By the time you read this, I will be spending my second night in Guanajuato. 


I am not going to have enough time to write about this visit as it occurs.  This tour schedule is too full -- and the hotel internet a bit too unreliable.


But I can, and will, put together some brief initial thoughts while I am on the road.  When I get back to Melaque, I will flesh out my impressions.


Earlier this month I ruffled the feathers of an event organizer in the Chapala area.  I told her I probably would not be able to attend for a number of reasons -- one of them being that I was not certain if my truck could make it through the mountains.


I received a curt and librarian-exact response that Chapala is not in the mountains.  It is on flat land near the lake.


I sighed.  She appeared to be a bit offended that I might be mistaking her cultured community for some Ozark backwater.  When, of course, I was referring to the mountains I would have to climb to get where she lived.


I thought of that exchange as we were driving through the mountains on our way to Mexico's central plain.


Geography is not cultural destiny.  But it certainly is a factor in defining cultures.  We did not have to get too many miles from the coast before it became quite evident that I live in one Mexico.  And the highlands are another -- or several.

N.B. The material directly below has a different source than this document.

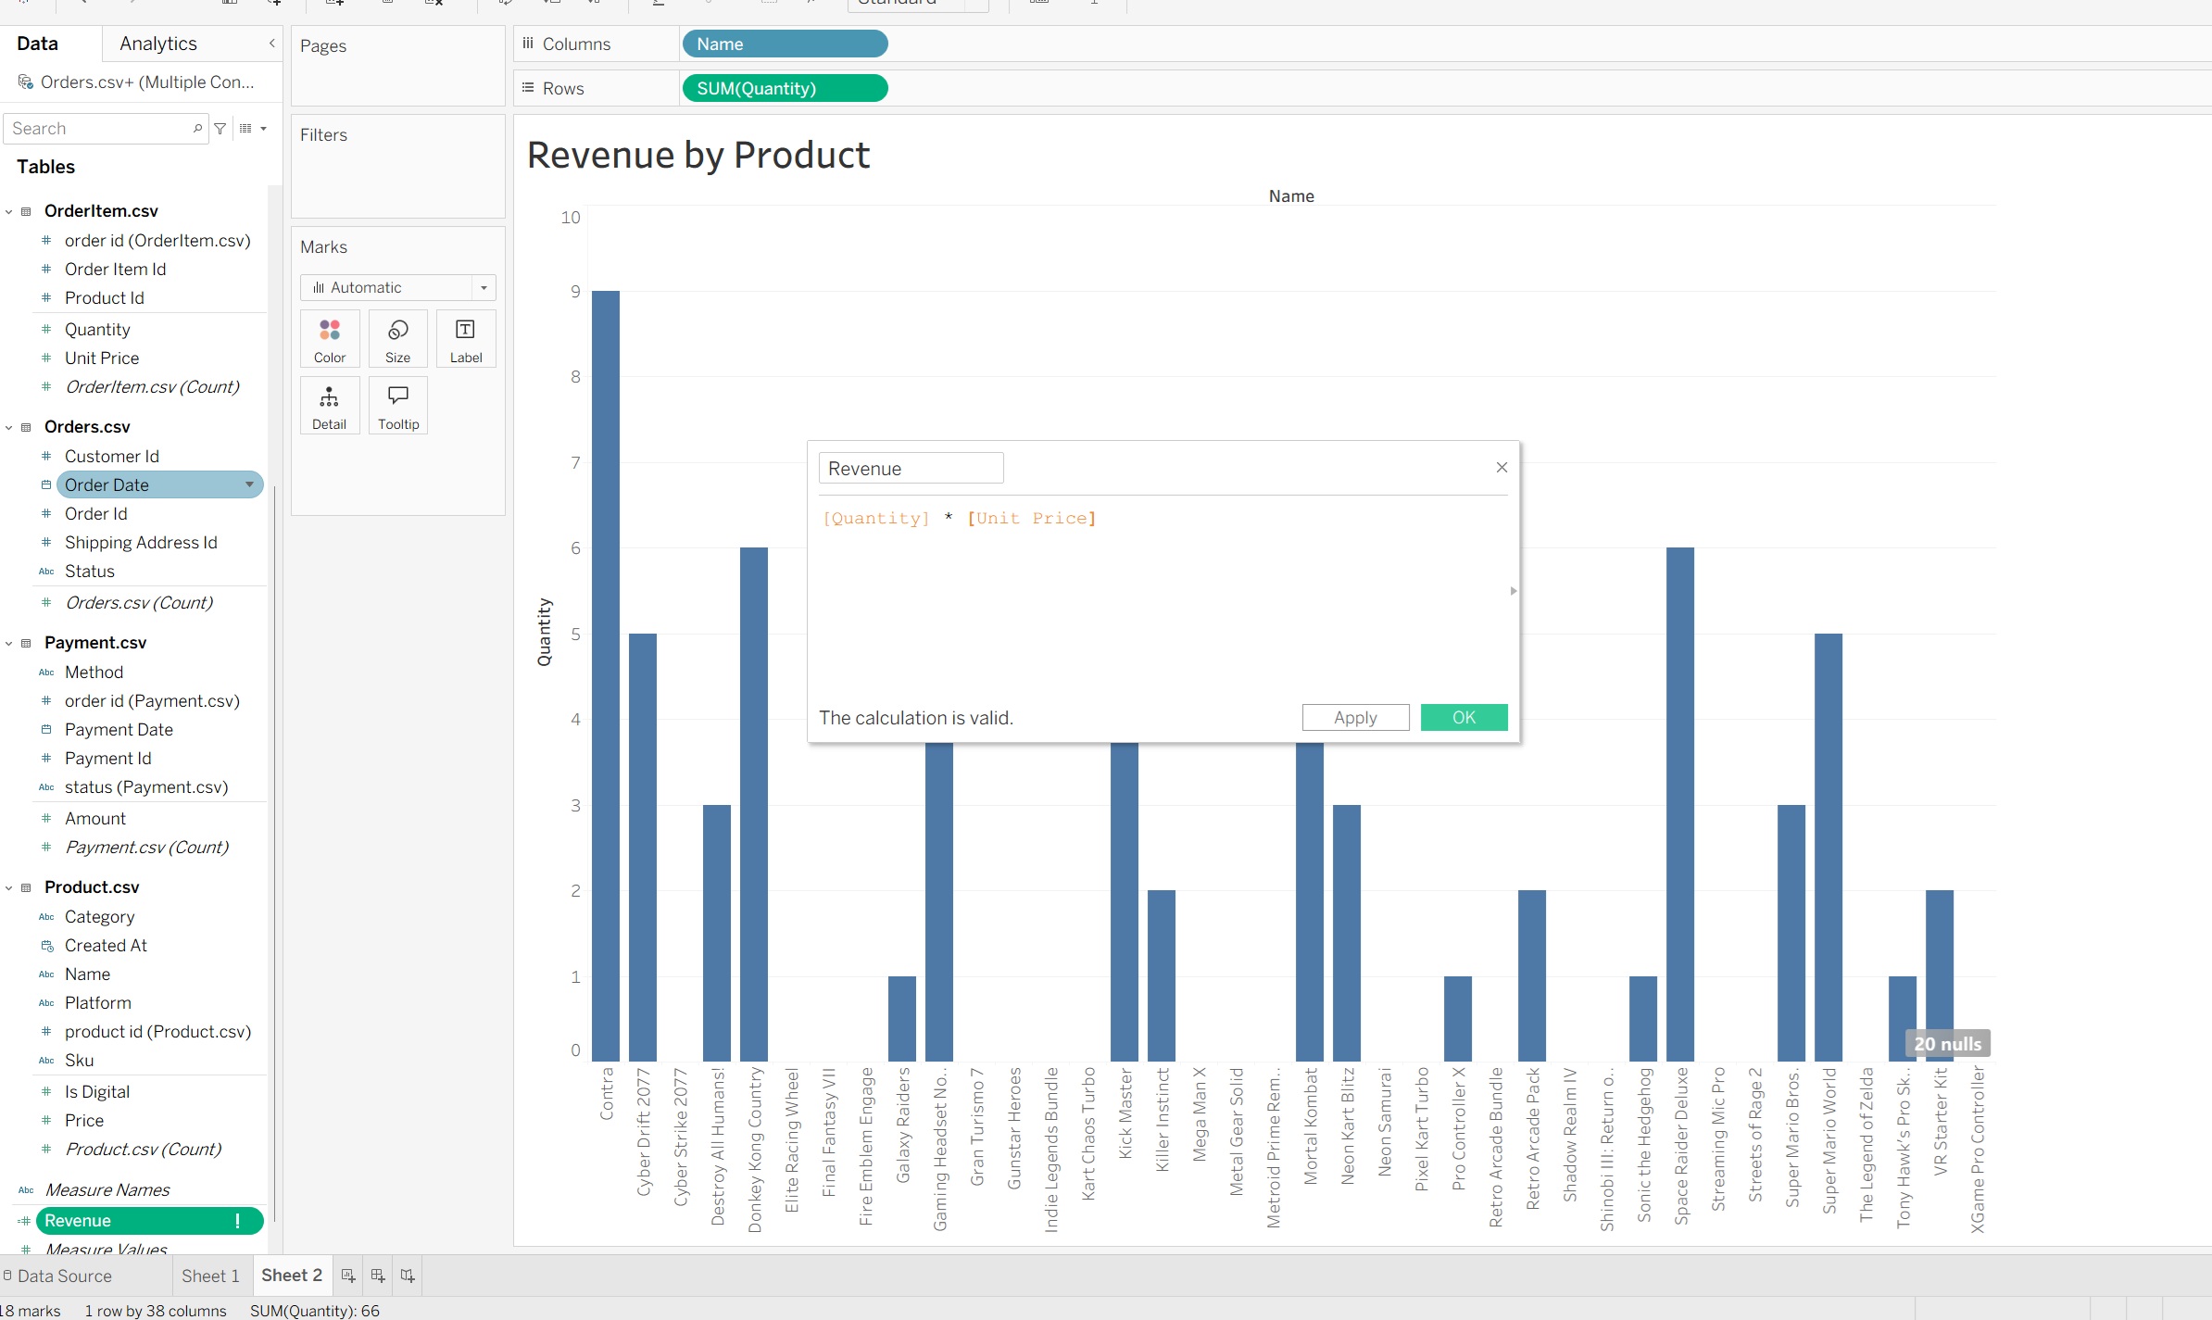The width and height of the screenshot is (2212, 1320).
Task: Create a new worksheet from bottom bar
Action: click(x=347, y=1275)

I have long known that Mexico's highlands look very similar to Spain's altiplano.  It may be one major reason why the Spanish congregated on the Mexican plain.  It made them feel at home.


As we were driving through the countryside (and I must confess I did far more sleeping than looking), it occurred to me that I have seen landscape like this before.  Not only in interior Spain.  But also southern Texas.


And that caused me to chuckle.  I served time in southern Texas, and I never once said to myself: "When I retire, I am going to move somewhere just like this."


While I walked through Guanajuato, I noticed patches of the surrounding hills that are not yet stacked with houses.  But the hills are as bare as any Brownsville cattle ranch.


It was not a challenge.  But I realized that Guanajuato and San Miguel de Allende are going to have to make up a lot in culture for what they lack in geographical offerings.  Bare hills are not a fair trade for pounding surf.


But I think both places may be up to the challenge.